Biden’s relationship with the wealthy was summed up in his remarks to a Manhattan fundraiser in 2019, when he reassured his Wall Street audience that his mildly reformist pretenses were politically necessary but shouldn’t trouble them. He said that despite his rhetoric about making the rich “pay their fair share,” under a Biden administration, “nobody has to be punished. No one’s standard of living will change, nothing would fundamentally change.”
Carlyle Group Co-Chair Rubenstein, who is making his estate available to Biden, heads a company that has $382 billion in assets under management, a sum nearly three times greater than all federal food programs combined.
Rubenstein worked as counsel to a subcommittee of the Senate Judiciary Committee in 1975-76 while Biden was on that panel. He later worked as a White House aide in the Carter administration before returning to private practice. In 1987, he was one of three co-founders of the Carlyle Group and became immensely wealthy.
He has accumulated influence in Washington society as well as wealth. Rubenstein is currently chairman of the Kennedy Center for the Performing Arts, the National Gallery of Art, the Council on Foreign Relations, and The Economic Club of Washington D.C. He is the former chairman of the Duke University Board of Trustees and the Smithsonian Institution. In 2022, he became chair of the University of Chicago’s Board of Trustees.
This pillar of the ruling class is described in the corporate media as a “personal friend” of Biden. The same label is applied to billionaire Harlan Crow’s relationship to far-right Supreme Court Justice Clarence Thomas, the recipient of lucrative vacations, private flights and other perks, as well as investments in the consulting firm of “Ginni” Thomas, the justice’s wife and activist in Trump’s 2020 “Stop the Steal” effort to overturn the election.
Biden and Thomas are corrupt political instruments of rival factions of the capitalist ruling elite. They may quarrel bitterly over policy, but on the fundamental class questions they are in unison: They defend capitalism and the domination of the wealthy at home, and the assertion of US imperialist interests abroad.
Those who claim that it is possible to “pressure” the Biden administration to enact reformist policies, oppose the threat to democratic rights posed by Donald Trump, or restrain the genocidal violence of Israel, the military spearhead of American imperialism in the Middle East, are spreading fatal political delusions.

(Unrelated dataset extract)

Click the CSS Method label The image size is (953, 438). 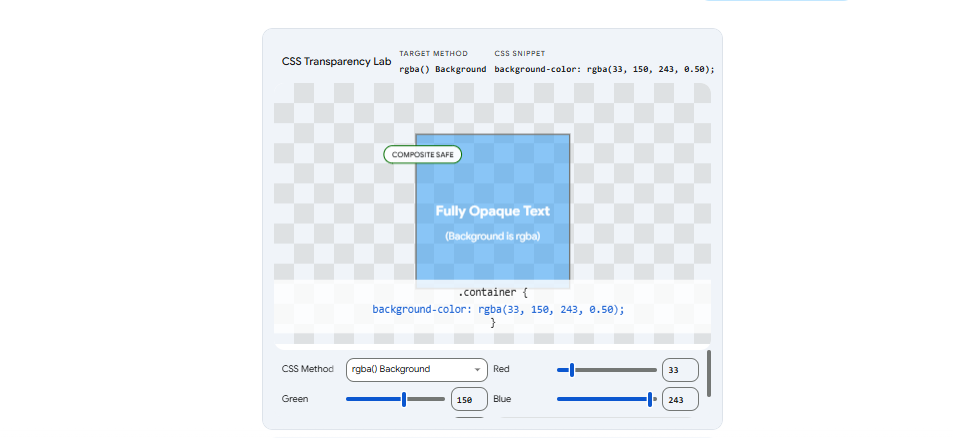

The Democratic Party is not the alternative to the increasingly fascistic Republicans. It is an alternate route to the same destination. The driving force of both Democratic Party militarism and Republican Party authoritarianism is the deepening crisis of world capitalism, at the center of which is American capitalism.
The way forward for working people is a resolute break with both capitalist parties and the building of an independent political movement of the working class based on a socialist and antiwar program. This should include a sweeping program to abolish hunger, poverty and homelessness by expropriating the wealthy parasites personified by Carlyle, placing the economy under democratic working class control and ending social inequality. This is the revolutionary perspective for which the Socialist Equality Party is fighting.